Ilmuwan Cemas Ada Bintik Matahari Sebesar Bumi, Ini Dampaknya
25 August 2022 |
21:08 WIB
Matahari menjadi pusat tata surya yang memancarkan panas dan energi kepada planet yang mengelilinginya, termasuk Bumi. Sebagai sumber energi yang mempengaruhi cuaca dan iklim di planet kita ini, aktivitasnya pun selalu dipantau para ilmuwan.
Baru-baru ini, para ilmuwan terkejut dengan aktivitas Matahari tersebut. Mereka mendeteksi bintik Matahari baru yang tumbuh 10 kali lebih besar dari ukuran aslinya hanya dalam dua hari. Dinamakan AR3085, bintik matahari tersebut kini bergabung dengan bintik matahari lain dan berubah menjadi kelompok bintik matahari ganda.

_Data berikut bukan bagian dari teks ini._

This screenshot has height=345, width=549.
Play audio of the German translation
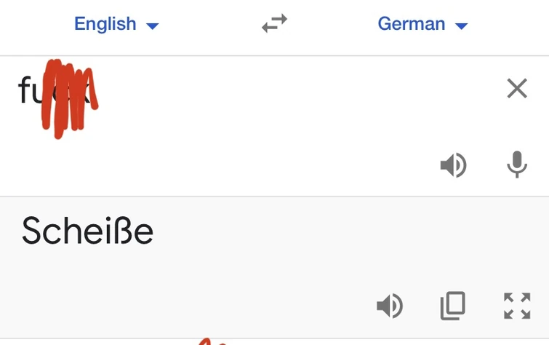[389, 306]
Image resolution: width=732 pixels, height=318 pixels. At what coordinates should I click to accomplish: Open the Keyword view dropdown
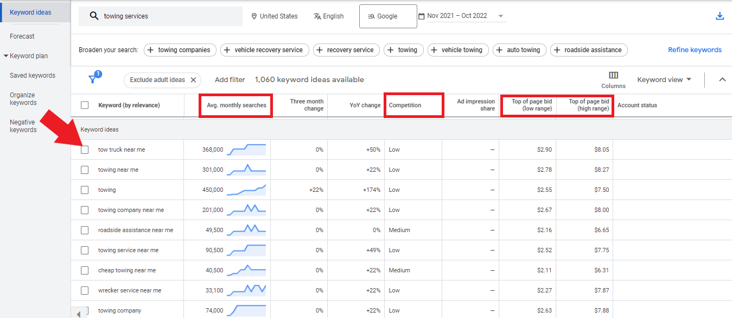(x=664, y=79)
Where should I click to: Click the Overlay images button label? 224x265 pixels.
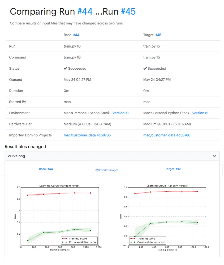click(109, 170)
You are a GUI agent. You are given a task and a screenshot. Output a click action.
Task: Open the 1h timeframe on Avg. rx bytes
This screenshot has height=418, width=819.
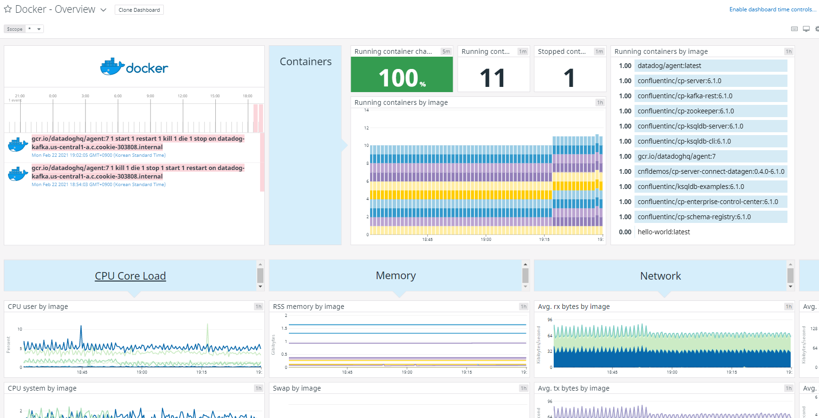[x=789, y=307]
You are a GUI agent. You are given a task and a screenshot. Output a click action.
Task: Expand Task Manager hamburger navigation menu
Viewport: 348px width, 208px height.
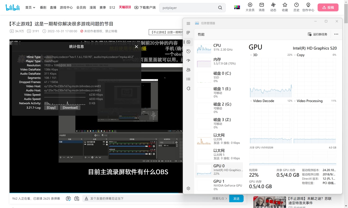(188, 23)
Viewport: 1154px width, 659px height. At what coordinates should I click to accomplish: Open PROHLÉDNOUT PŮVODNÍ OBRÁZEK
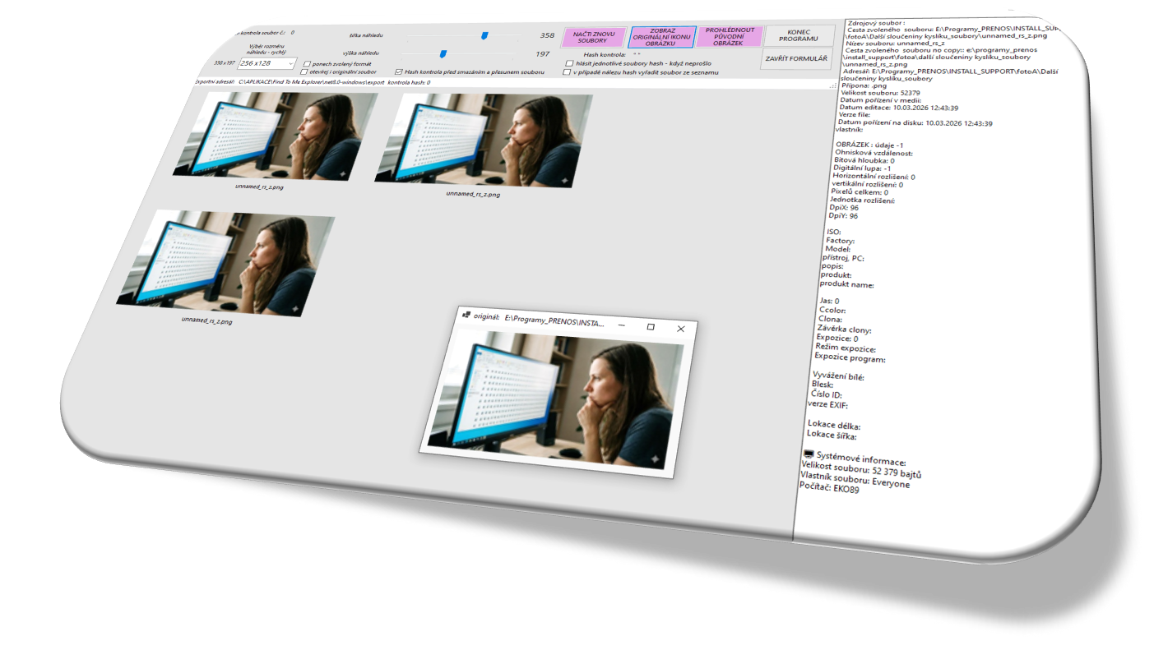pyautogui.click(x=730, y=36)
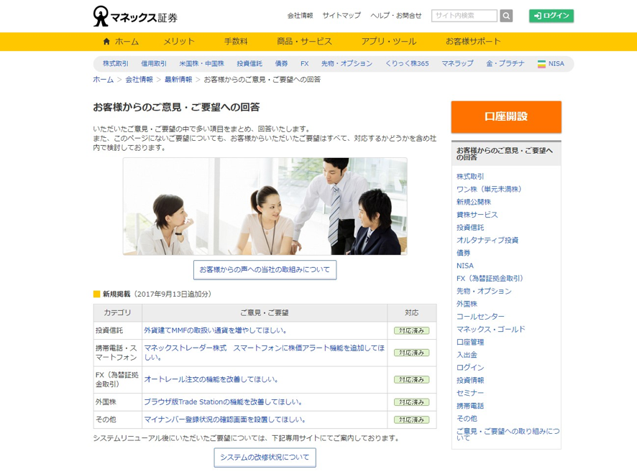
Task: Select アプリ・ツール in the navigation bar
Action: tap(389, 42)
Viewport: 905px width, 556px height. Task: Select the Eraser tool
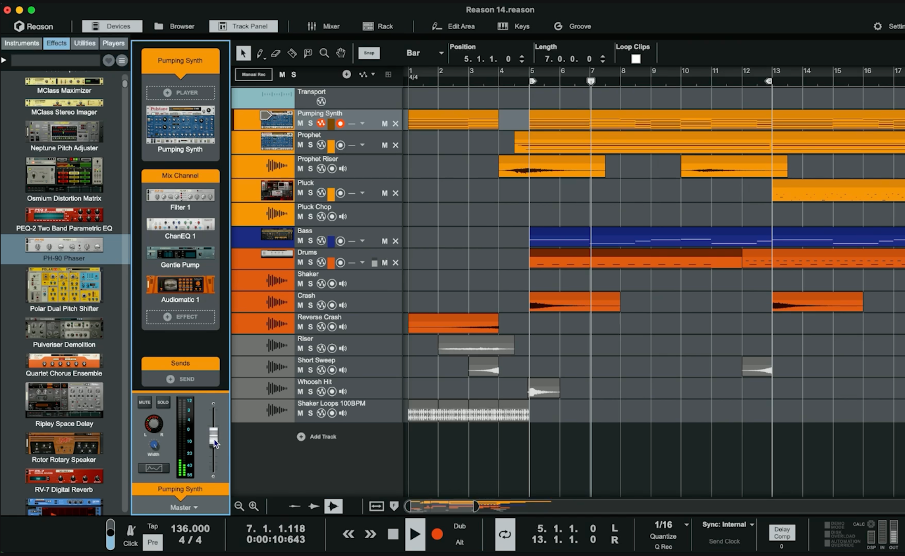(x=276, y=53)
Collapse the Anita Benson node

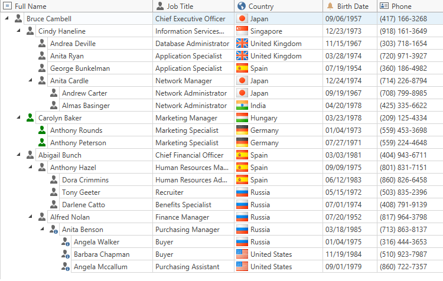(43, 230)
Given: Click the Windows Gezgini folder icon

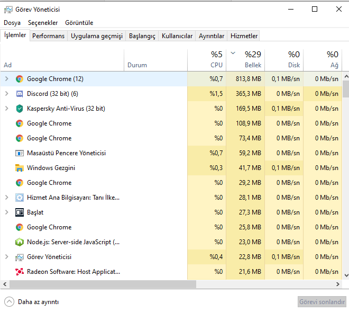Looking at the screenshot, I should (x=20, y=168).
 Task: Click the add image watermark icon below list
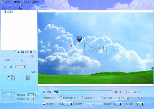(x=19, y=52)
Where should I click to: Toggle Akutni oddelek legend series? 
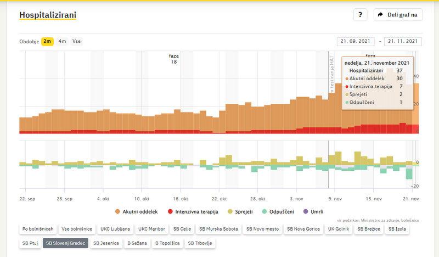point(136,211)
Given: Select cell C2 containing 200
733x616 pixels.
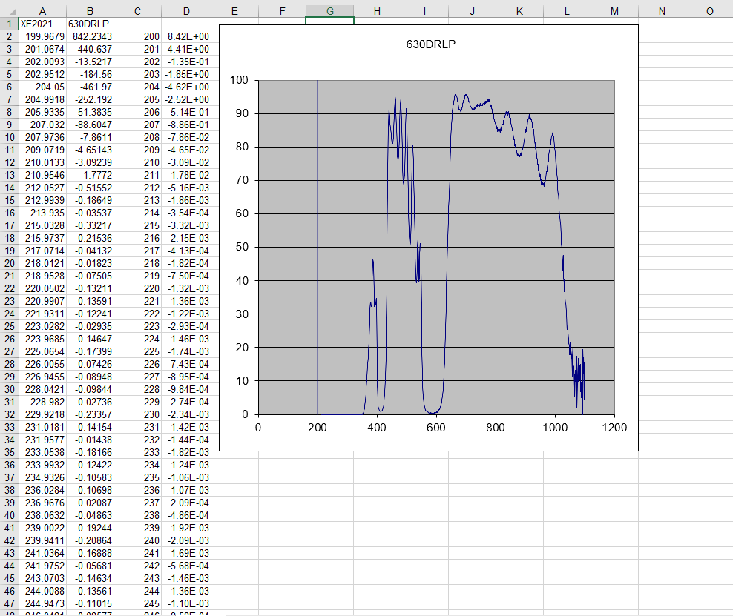Looking at the screenshot, I should coord(138,36).
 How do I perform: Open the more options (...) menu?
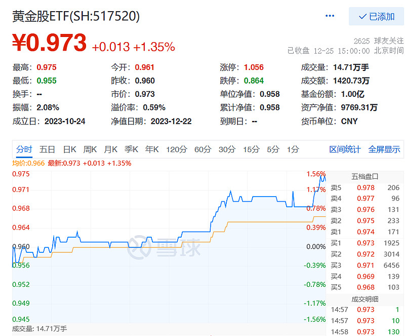point(330,16)
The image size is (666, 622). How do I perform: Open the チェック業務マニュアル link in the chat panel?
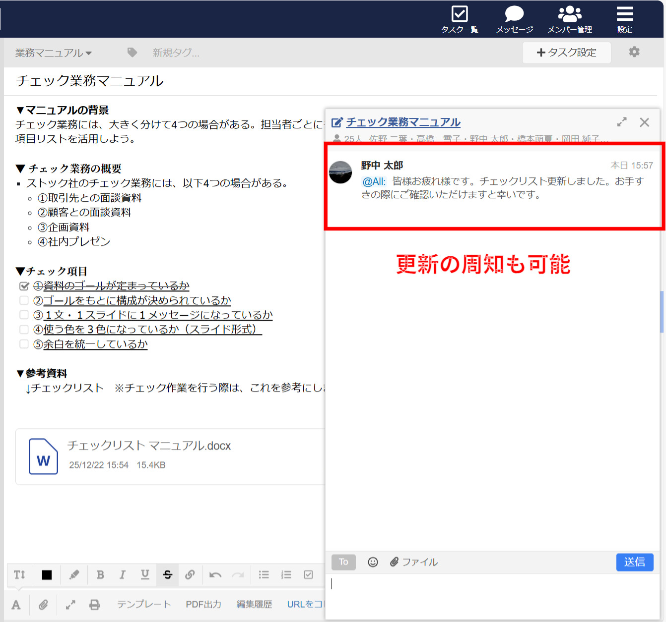click(x=403, y=122)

Ilmuwan khawatir karena masing-masing ukurannya selebar diameter Bumi dan menghadap langsung planet kita.
Interaksi magnetik yang terjadi di bintik Matahari dapat melepaskan sejumlah besar energi melalui ledakan dan badai besar yang dikenal sebagai lontaran massa korona yang terjadi di bintik matahari.
Menurut Badan Penerbangan dan Antariksa Amerika Serikat (NASA), saat ini bintik matahari tersebut tergolong dalam suar kelas C artinya ledakan yang dihasilkan terbilang lemah dari tiga tingkat suar surya. Suar kelas A, B, dan C umumnya terlalu lemah untuk memiliki dampak nyata pada Bumi.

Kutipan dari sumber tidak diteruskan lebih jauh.